Task statement: What is needed is the whole of the data, set down exactly.

Pixel coordinate grounding data
=====

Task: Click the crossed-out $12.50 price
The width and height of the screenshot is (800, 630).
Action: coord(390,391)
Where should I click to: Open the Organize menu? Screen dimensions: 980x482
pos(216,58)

=====

Answer to this problem:
Task: Click the crossed-out $12.50 price
The width and height of the screenshot is (800, 630).
Action: coord(390,391)
Where should I click to: Open the Organize menu? Screen dimensions: 980x482
pos(216,58)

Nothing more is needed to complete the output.